» Provided data:
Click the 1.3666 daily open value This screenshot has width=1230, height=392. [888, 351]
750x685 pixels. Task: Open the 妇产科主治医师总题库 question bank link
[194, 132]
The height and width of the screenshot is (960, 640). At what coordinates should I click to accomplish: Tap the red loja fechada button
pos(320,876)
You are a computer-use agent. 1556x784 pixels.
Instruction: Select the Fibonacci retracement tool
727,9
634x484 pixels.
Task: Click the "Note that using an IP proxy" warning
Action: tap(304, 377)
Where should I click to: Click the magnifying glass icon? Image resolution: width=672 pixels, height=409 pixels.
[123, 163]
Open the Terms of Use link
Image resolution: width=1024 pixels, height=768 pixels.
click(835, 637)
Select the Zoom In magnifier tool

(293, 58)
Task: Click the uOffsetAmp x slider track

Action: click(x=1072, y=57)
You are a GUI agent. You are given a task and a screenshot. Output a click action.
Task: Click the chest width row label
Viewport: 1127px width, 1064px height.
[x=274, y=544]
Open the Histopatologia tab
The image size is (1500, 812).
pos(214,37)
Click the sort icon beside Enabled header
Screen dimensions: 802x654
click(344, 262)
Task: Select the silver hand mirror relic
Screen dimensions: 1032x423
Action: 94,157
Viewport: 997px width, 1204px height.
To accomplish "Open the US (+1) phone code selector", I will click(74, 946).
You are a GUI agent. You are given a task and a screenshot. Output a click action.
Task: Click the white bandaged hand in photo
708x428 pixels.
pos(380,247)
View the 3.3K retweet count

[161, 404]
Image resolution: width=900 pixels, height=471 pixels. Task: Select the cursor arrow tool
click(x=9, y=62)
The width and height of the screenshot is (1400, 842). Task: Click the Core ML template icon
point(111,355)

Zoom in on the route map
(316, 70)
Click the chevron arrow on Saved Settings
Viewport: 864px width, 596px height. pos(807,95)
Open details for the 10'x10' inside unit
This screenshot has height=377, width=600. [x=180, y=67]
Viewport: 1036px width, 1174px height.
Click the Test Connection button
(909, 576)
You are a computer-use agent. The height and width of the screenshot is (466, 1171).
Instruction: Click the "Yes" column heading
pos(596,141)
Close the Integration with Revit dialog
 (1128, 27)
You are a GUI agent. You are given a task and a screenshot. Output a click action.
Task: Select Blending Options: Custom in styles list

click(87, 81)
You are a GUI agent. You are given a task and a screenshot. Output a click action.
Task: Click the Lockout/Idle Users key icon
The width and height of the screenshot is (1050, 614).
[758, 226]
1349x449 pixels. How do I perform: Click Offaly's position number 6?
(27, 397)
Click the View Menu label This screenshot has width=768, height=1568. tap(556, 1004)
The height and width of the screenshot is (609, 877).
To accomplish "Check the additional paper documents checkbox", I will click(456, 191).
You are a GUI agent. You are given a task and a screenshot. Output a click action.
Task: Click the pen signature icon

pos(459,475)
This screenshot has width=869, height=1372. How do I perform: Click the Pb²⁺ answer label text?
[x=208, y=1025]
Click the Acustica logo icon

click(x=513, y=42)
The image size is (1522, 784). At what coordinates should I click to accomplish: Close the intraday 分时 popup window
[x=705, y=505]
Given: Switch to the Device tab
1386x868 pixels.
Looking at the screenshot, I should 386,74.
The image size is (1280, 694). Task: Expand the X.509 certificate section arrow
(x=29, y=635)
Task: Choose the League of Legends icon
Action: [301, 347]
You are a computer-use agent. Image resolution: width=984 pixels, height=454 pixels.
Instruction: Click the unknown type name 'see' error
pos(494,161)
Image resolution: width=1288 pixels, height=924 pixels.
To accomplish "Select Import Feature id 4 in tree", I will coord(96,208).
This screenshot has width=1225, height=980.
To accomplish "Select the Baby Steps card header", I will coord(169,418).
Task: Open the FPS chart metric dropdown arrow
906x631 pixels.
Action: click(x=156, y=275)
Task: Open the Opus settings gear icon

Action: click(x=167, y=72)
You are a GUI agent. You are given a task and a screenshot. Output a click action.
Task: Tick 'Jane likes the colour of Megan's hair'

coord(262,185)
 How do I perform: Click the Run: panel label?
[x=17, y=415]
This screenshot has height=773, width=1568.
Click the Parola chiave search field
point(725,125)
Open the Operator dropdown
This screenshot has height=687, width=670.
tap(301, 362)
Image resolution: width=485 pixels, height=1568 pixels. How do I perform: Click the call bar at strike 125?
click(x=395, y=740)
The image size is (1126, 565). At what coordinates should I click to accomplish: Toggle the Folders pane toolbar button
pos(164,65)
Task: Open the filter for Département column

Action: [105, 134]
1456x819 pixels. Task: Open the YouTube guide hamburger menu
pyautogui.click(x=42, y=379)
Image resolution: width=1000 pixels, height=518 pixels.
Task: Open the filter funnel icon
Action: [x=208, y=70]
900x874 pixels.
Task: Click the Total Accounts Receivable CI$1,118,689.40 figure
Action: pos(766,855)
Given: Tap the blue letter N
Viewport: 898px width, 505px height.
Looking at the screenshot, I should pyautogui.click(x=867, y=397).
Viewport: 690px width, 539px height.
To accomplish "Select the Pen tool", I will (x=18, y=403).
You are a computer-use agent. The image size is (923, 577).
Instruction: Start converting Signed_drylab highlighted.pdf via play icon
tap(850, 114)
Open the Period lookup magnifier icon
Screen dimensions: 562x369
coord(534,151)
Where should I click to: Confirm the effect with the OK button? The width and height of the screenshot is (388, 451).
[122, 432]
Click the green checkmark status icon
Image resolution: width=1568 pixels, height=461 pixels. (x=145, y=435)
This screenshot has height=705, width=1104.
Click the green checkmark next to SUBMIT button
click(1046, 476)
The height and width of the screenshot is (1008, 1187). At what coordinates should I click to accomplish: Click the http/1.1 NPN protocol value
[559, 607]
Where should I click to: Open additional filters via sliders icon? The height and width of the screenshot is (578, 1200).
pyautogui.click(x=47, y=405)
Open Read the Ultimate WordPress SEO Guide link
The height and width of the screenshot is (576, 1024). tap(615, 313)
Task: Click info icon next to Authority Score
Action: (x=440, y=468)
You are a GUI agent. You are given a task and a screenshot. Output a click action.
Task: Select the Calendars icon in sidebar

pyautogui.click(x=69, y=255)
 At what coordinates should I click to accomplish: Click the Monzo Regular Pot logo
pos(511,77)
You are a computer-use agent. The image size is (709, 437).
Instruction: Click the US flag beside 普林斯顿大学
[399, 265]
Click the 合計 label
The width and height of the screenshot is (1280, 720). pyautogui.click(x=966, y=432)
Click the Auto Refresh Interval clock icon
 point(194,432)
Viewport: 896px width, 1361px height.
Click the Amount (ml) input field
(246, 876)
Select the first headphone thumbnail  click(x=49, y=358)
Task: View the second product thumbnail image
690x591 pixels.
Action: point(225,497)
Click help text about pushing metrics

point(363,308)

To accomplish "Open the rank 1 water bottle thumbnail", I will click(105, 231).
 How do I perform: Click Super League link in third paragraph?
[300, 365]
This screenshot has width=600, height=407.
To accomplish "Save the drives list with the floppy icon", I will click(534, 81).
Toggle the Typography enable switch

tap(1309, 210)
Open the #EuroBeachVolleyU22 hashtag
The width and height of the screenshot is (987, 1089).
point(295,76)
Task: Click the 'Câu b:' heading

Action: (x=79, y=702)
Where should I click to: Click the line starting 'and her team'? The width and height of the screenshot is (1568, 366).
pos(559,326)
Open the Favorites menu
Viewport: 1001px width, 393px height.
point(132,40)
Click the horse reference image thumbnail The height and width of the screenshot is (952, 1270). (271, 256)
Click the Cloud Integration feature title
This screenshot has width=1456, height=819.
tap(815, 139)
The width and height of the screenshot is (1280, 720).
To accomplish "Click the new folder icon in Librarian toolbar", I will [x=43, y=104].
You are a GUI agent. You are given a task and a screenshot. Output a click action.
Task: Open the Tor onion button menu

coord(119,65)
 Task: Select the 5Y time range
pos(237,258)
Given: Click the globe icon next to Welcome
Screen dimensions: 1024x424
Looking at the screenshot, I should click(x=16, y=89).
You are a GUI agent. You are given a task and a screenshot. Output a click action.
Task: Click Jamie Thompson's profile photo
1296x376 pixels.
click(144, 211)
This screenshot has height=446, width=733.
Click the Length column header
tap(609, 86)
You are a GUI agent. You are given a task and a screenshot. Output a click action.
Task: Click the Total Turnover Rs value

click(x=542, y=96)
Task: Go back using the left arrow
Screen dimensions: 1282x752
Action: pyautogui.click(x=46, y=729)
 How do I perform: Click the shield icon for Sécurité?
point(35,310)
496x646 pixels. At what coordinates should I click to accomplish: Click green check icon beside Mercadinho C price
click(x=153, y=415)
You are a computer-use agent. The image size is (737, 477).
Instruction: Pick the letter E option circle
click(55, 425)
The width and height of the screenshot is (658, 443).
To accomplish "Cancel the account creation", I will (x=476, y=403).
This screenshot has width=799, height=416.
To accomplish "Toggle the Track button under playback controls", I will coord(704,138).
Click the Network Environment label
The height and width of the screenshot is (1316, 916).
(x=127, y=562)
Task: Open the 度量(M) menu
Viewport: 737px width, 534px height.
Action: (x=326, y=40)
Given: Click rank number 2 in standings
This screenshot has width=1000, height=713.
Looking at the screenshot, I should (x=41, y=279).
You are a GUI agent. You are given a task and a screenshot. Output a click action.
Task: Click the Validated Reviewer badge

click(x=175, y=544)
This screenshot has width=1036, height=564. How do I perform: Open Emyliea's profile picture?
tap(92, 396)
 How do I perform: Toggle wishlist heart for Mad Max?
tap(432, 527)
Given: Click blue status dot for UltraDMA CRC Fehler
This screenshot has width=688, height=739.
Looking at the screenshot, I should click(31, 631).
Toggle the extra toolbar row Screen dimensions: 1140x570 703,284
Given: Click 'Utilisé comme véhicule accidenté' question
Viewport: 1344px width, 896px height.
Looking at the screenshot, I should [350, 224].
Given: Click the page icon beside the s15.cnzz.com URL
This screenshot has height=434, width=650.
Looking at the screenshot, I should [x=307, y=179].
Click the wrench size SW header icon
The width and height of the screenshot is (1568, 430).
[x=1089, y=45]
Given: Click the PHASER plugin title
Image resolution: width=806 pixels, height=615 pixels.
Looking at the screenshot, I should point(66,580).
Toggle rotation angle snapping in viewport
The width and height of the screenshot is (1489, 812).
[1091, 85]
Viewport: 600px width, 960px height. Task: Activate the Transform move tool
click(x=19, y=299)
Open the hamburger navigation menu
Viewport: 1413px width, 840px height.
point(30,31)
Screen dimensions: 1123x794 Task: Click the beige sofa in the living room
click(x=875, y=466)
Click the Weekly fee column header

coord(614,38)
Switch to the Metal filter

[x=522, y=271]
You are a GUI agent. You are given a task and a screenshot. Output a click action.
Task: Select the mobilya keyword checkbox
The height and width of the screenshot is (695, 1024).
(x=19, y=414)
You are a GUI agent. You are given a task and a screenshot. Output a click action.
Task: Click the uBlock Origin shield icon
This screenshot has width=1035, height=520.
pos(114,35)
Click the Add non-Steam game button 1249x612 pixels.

» Assignment:
Search the data for the string "photo". List each line that has it.

» Written solution:
Task: Click the white bandaged hand in photo
Task: Click Jamie Thompson's profile photo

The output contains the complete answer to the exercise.